3936450656_1d6e343e2a_oAnd the word, the g-word, began to buzz in conversation, public and private. By the time of the conference, I was used to concerned friends asking questions like, “But what will happen to all of the residents who were already there?” or “What if rents rise and push people out?”

Kendall had answers to these questions: His organization had secured a large number of affordable units a decade earlier. More than a third of the housing in the neighborhood is subsidized long-term. The improved market could create generational wealth for current residents. The increased tax revenue benefited public schools. Turn-of-the-century houses were expensive to renovate, and without investment, they would rot and be torn down.

And finally, if our friends weren’t convinced (they usually weren’t), he would remind them that his organization had merely enacted the results of two extensive community plans, done in 1999 and 2010. These plans called for the creation of a mixed-income community, and that is what East Liberty was becoming.

“But isn’t it just being gentrified?” was the shorthand response, or, as one brave participant in the seminary workshop finally voiced, “Aren’t you just trying to get rid of all the black people?”

I checked the time; Kendall was just halfway done.

*****

This month’s theme at You Are Here is “Together in Place,” and as I have reflected on the gentrification conversations that go along with being married to my husband, I realize that a “Mixed Income Community”, however attractive in theory, is messy and frightening in practice.

Consider the alternative. Isn’t there something in us, as human beings, that is drawn to living near people who look like us, act like us, and make just about as much money as we do? Why else would we create gated communities? Why else, sixty years ago, did people flee to the suburbs? And why else, as the wealthy (in Pittsburgh, read ‘white people’) return to the cities in this decade, would there be a sense of invasion and take-over?

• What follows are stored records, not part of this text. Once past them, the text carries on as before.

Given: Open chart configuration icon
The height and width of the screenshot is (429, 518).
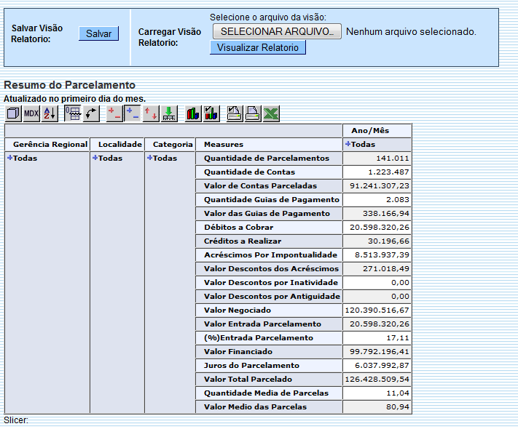Looking at the screenshot, I should click(x=211, y=113).
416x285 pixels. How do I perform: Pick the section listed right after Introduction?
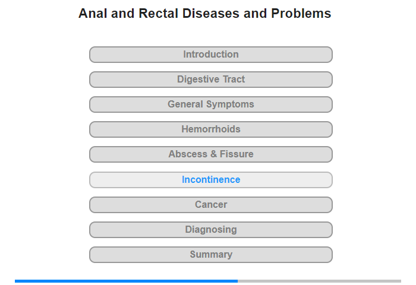210,80
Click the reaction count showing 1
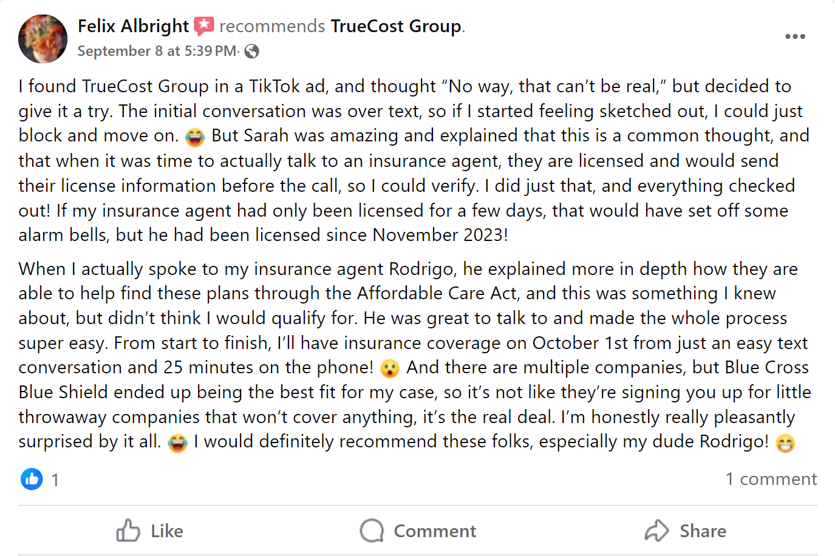The image size is (835, 556). pyautogui.click(x=55, y=480)
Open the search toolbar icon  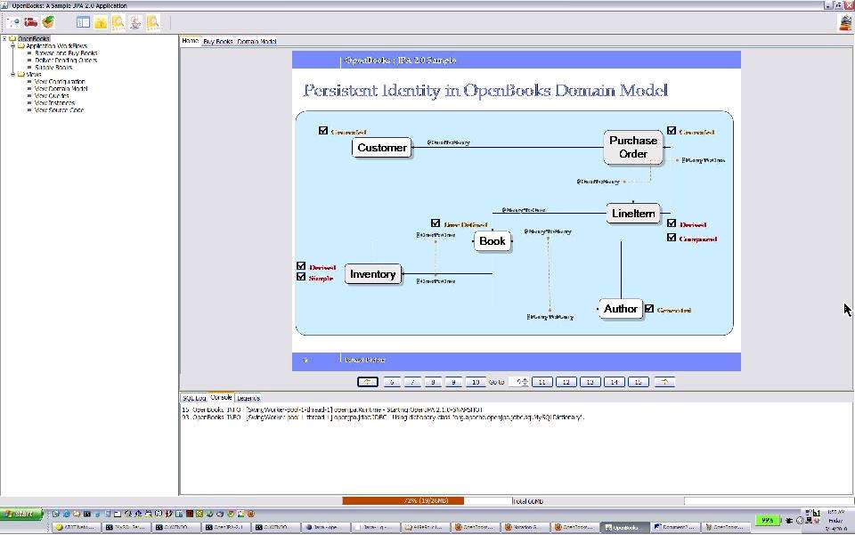click(117, 23)
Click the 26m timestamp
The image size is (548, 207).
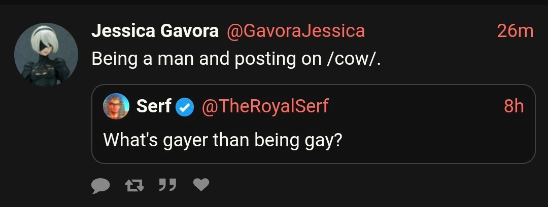[x=515, y=31]
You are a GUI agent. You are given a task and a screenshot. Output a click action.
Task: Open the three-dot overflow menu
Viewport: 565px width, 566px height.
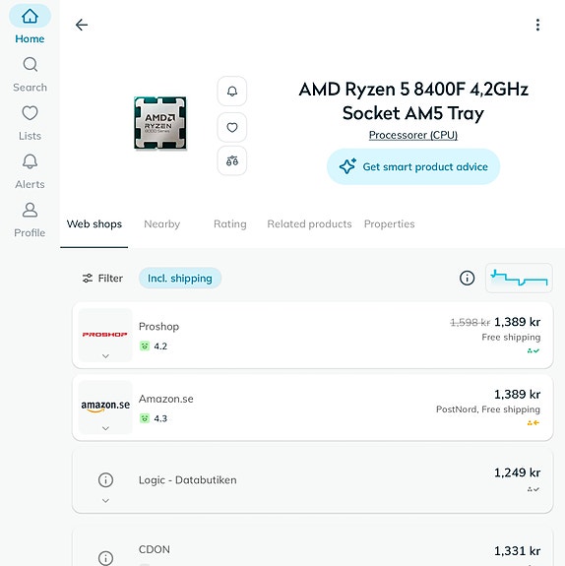pos(537,25)
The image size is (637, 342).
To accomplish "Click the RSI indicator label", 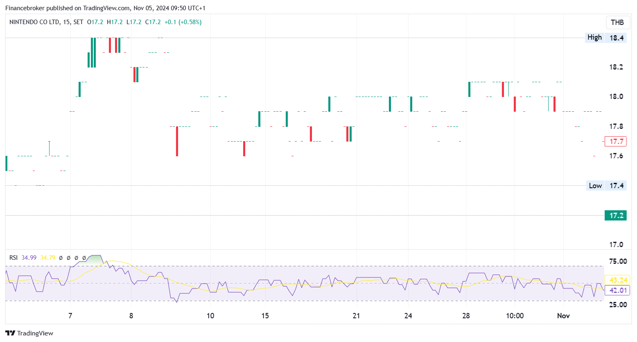I will 14,258.
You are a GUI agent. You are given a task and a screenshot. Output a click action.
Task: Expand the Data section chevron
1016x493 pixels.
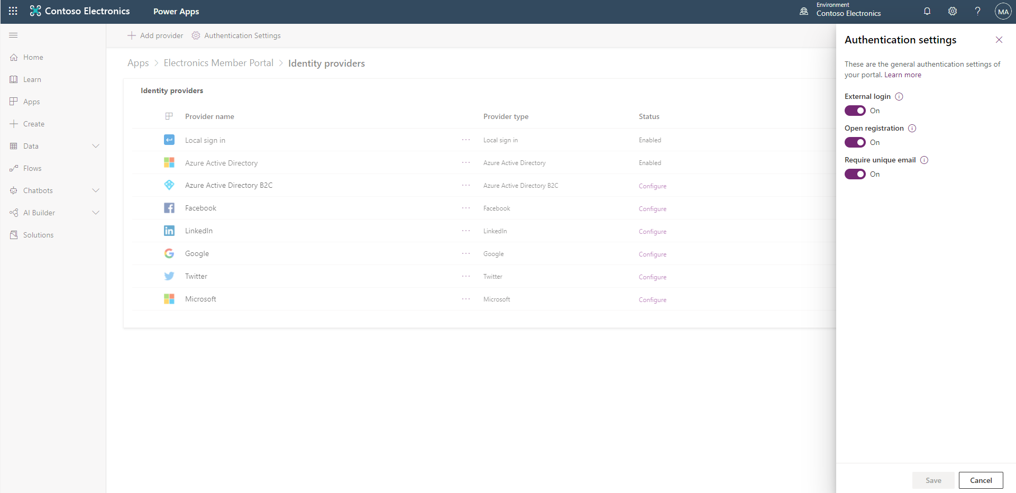click(x=96, y=146)
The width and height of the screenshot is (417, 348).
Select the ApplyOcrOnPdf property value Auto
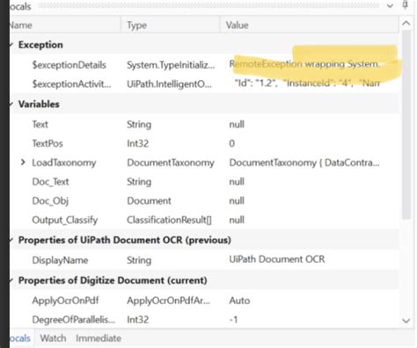pyautogui.click(x=239, y=301)
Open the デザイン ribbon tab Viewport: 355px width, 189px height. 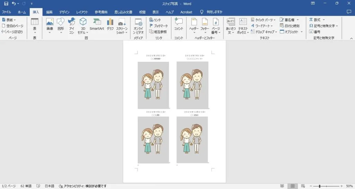(64, 12)
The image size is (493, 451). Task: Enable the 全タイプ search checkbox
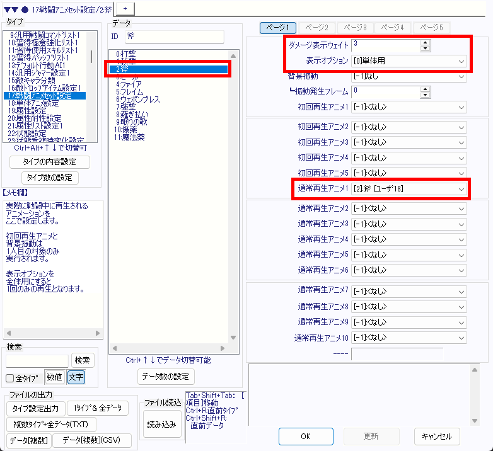9,378
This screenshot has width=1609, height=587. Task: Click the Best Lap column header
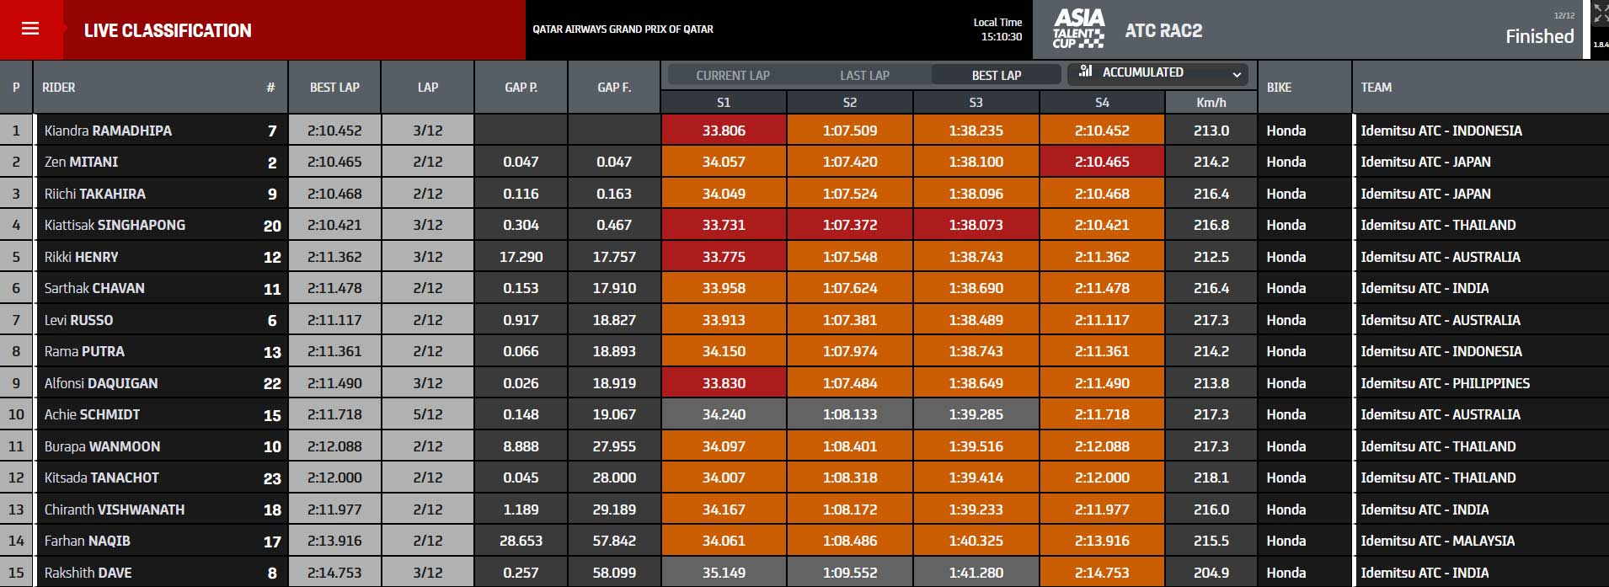(334, 88)
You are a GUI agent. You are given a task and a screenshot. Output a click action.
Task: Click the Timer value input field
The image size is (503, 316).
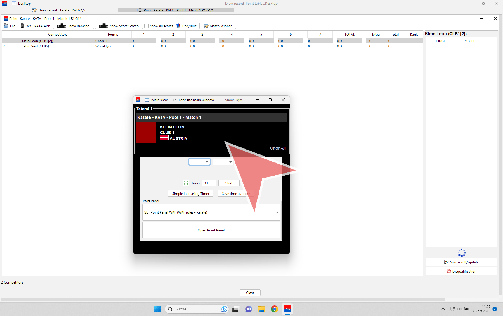coord(209,183)
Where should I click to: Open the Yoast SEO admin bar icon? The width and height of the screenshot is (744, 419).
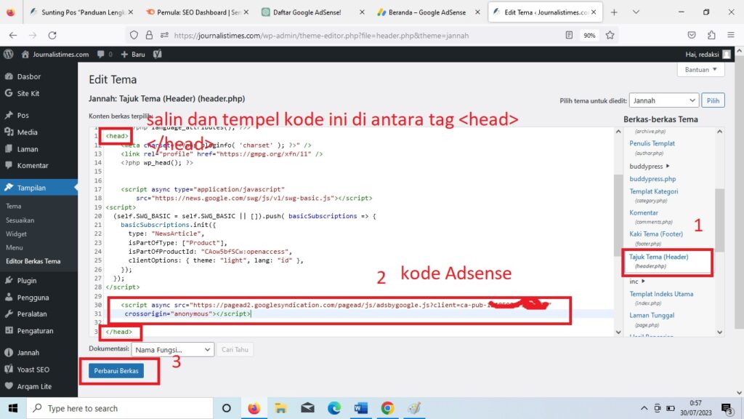click(157, 54)
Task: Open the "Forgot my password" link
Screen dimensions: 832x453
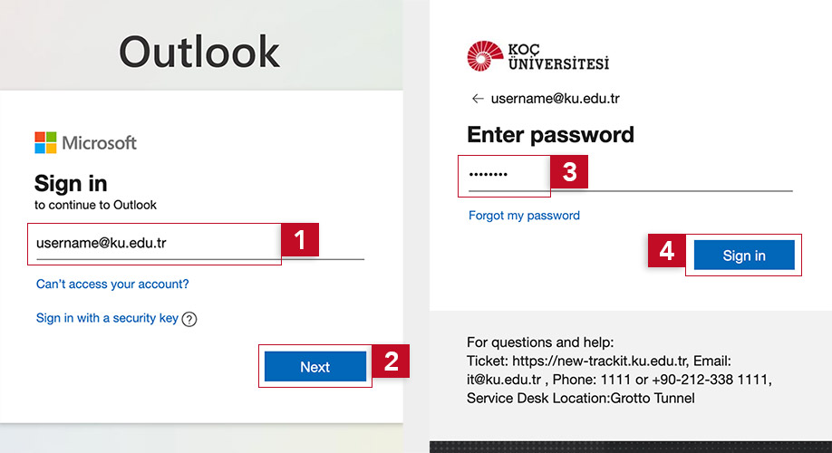Action: coord(524,216)
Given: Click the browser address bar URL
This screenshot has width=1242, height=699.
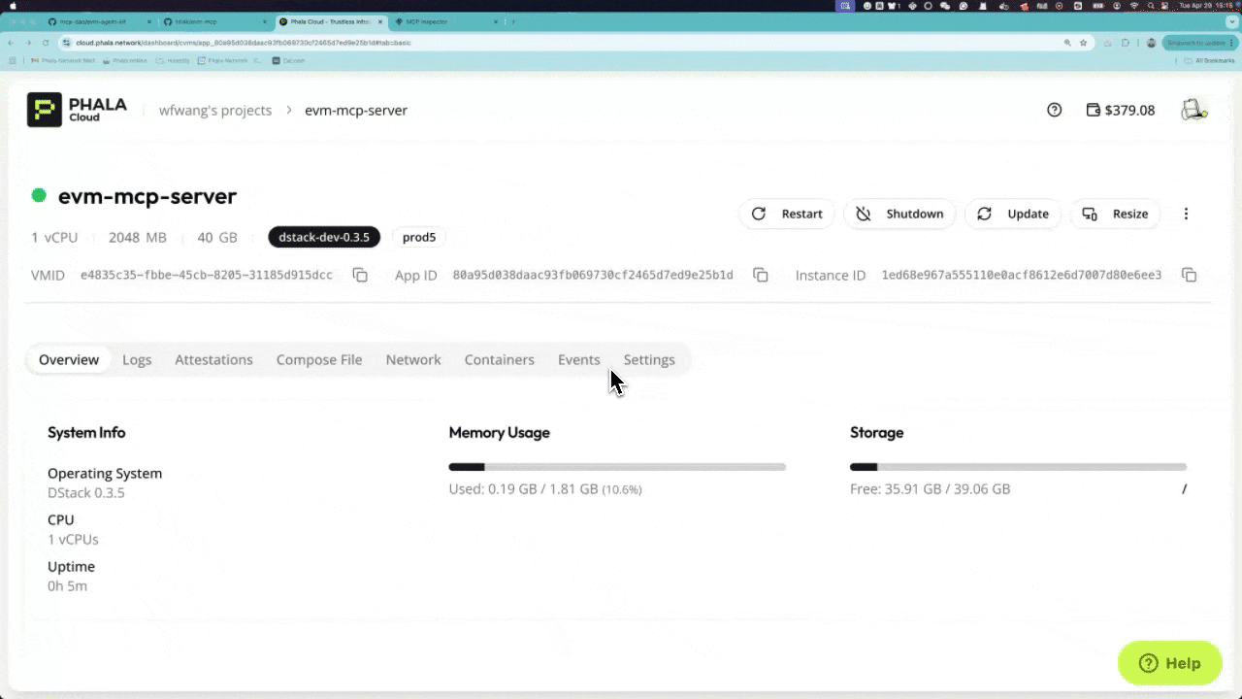Looking at the screenshot, I should point(243,43).
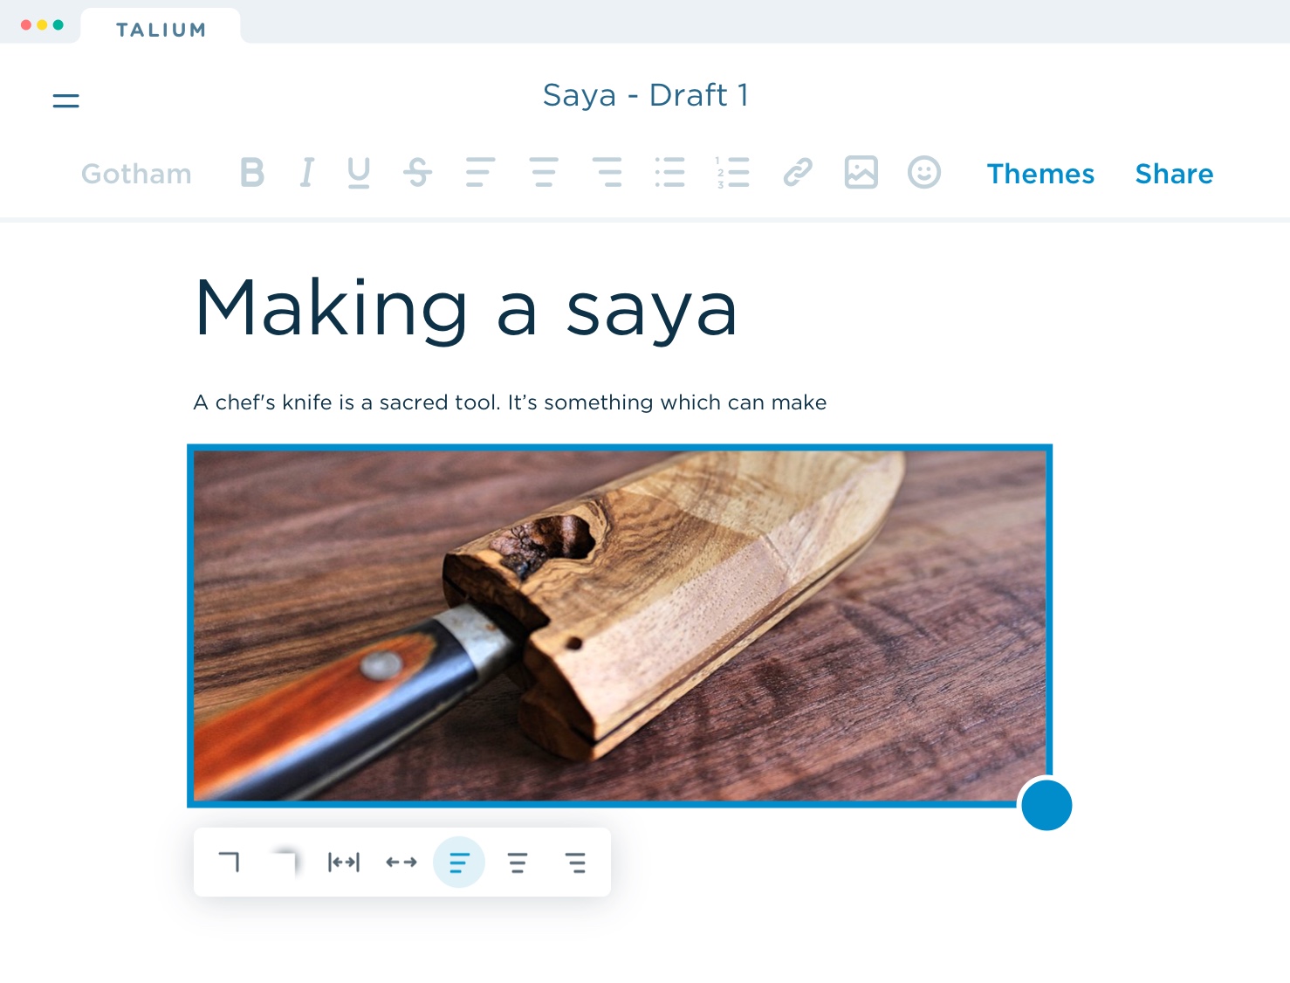The height and width of the screenshot is (983, 1290).
Task: Insert a hyperlink
Action: pyautogui.click(x=798, y=173)
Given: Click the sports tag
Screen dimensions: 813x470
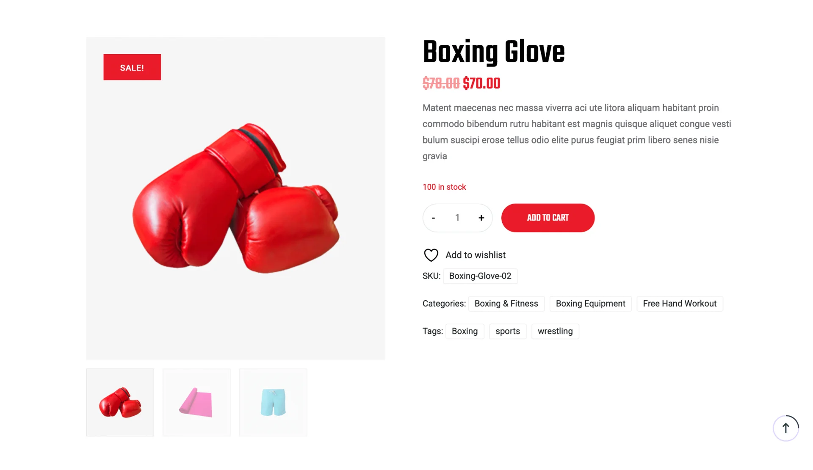Looking at the screenshot, I should (508, 331).
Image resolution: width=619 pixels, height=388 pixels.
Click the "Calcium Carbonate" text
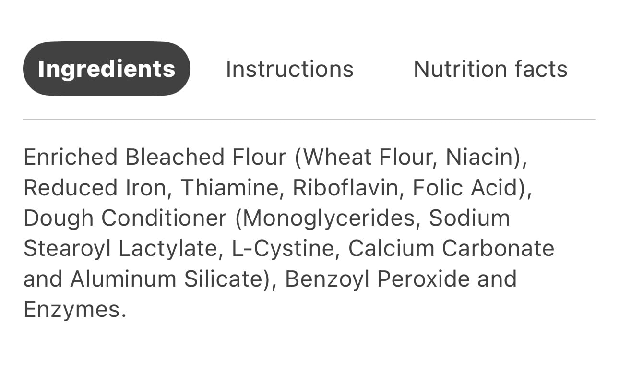451,249

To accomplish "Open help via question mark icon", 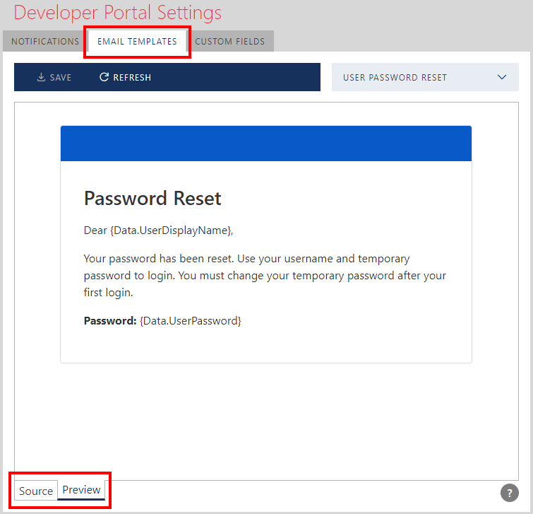I will coord(509,493).
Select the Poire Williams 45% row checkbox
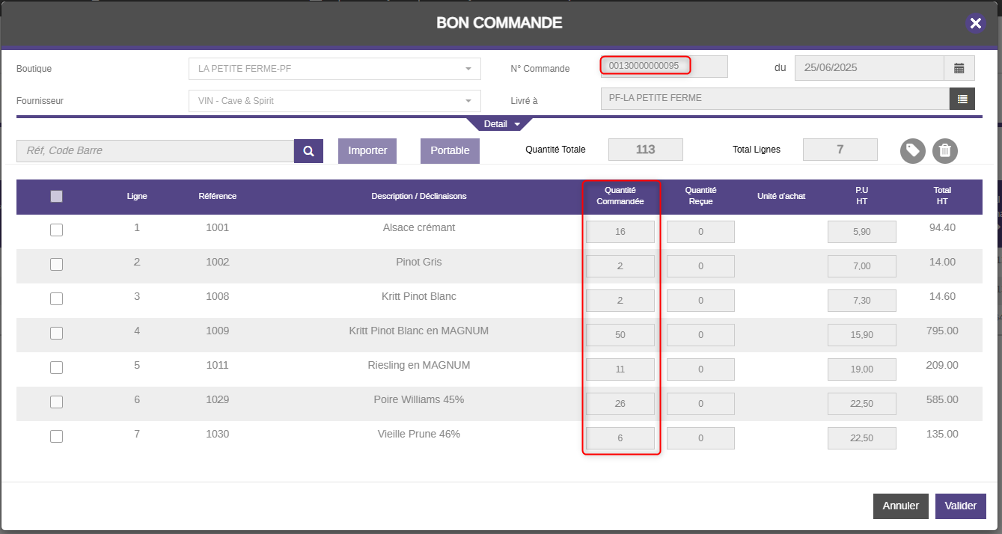 click(x=56, y=402)
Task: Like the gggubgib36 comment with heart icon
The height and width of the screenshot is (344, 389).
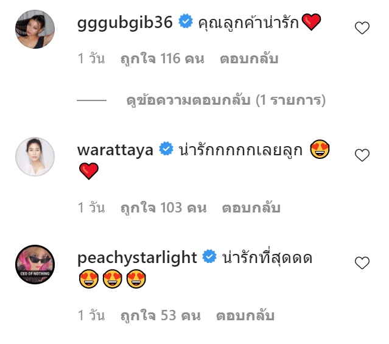Action: click(362, 27)
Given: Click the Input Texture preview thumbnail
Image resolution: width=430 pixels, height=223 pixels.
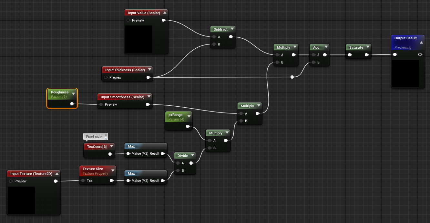Looking at the screenshot, I should pos(21,200).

Take-over. This was the phrase my friend used as we sat together in the car after Kendall’s presentation. “I know that he’s got a convincing argument,” he conceded, staring out the window, “but there’s just this sense that people have, this sense that their world is being taken over, and there’s nothing they can do to stop it. It feels like a take-over, and that’s scary.”

For awhile, we sat in silence. Neither of us had any answers. There were good reasons to build a mixed-income community; there were compelling arguments for the change. The cost of doing nothing, of stagnation, of the status-quo, of ghettos and gated communities, was also high.

But living together is hard, and there’s this open question: how long will we able to keep it up? Rich, Poor, Middle-income, Black, White, Asian, Latino–all the census categories and a thousand variations–will we learn to live as neighbors? Will we attend each other’s birthday parties, bar mitzvahs and funerals? Will our children grow up together? Can our worship spaces go from being the most segregated places in America to become communities of reconciliation?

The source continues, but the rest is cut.